The EPA administrator has distinguished himself for often flying in first or business class—which was not the Obama administration’s practice—and for making costly, secretive travel arrangements. In that regard, he’s a good fit in the Trump administration, where Tom Price was forced to resign as Health and Human Services Secretary after it was revealed he traveled lavishly on taxpayer-funded private government jets.

Citing documents, the paper wrote that Pruitt enjoyed a $1,641.43 first class ticket on Monday, June 5, for the quick jaunt from Washington, D.C. to New York. That ticket cost six times as much as those for two media aides who came along but sat in coach, according to agency travel vouchers.

Once in the city, Pruitt made two media appearances praising the decision to become one of the world’s only nations not part of the climate agreement, stayed at an upscale hotel near Times Square, and returned to Washington the next day.

Just two days later, on June 7, Pruitt and several staffers raced from Cincinnati to New York on a private military jet so they could catch a plane to Rome. The cost? $36,068.50.
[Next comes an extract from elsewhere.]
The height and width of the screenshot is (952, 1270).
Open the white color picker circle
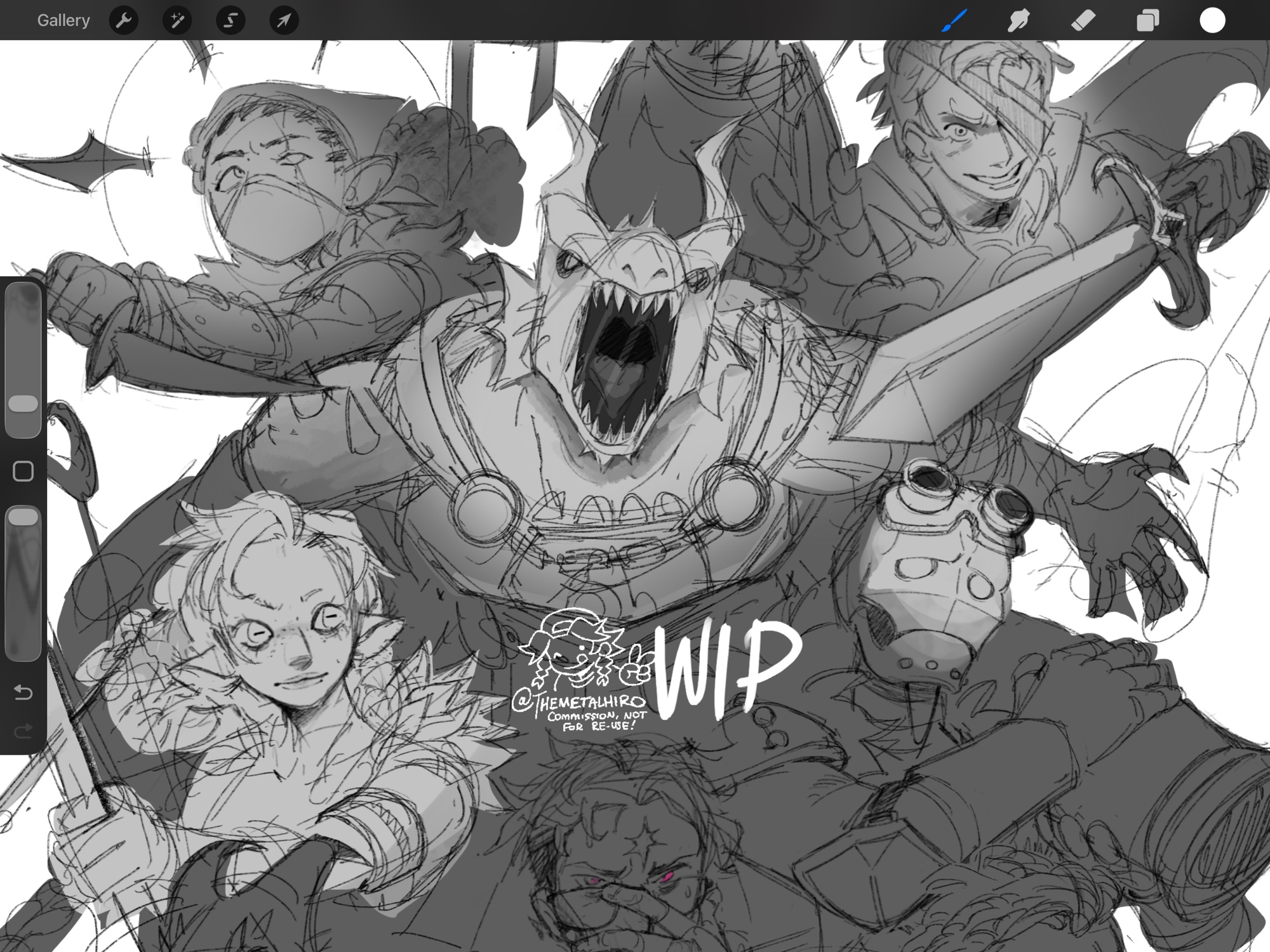tap(1212, 20)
All told, the documents—which were obtained by the Post and the Environmental Integrity Project—found Pruitt’s travel in early June alone cost taxpayers at least $90,000, a number which does not include his bloated, round-the-clock personal security detail.

WHAT ELSE?

  • The Trump administration is slated to unveil two documents today: its long-awaited infrastructure plan and a massive $4 trillion 2018 budget. Both are so unlikely to become law that Axios called them “science fiction.”
  • Immigration and Customs Enforcement officers made a staggering 37,734 non-criminal arrests during the 2017 fiscal year, the Washington Post reported—more than twice the amount in 2016. Total arrests are up by 40%.
  • Supreme Court Justice Ruth Bader Ginsberg told CNN she believes the #MeToo movement will have “staying power,” adding, “It’s amazing, that for the first time, women are really listened to because sexual harassment had often been dismissed as ‘well, she made it up.’”
  • An explosion and fire at a power station cast some 450,000 residents of San Juan and northern Puerto Rico into darkness yet again. More than four months after Hurricane Maria, nearly half a million Puerto Ricans were still without power even before the latest blackout.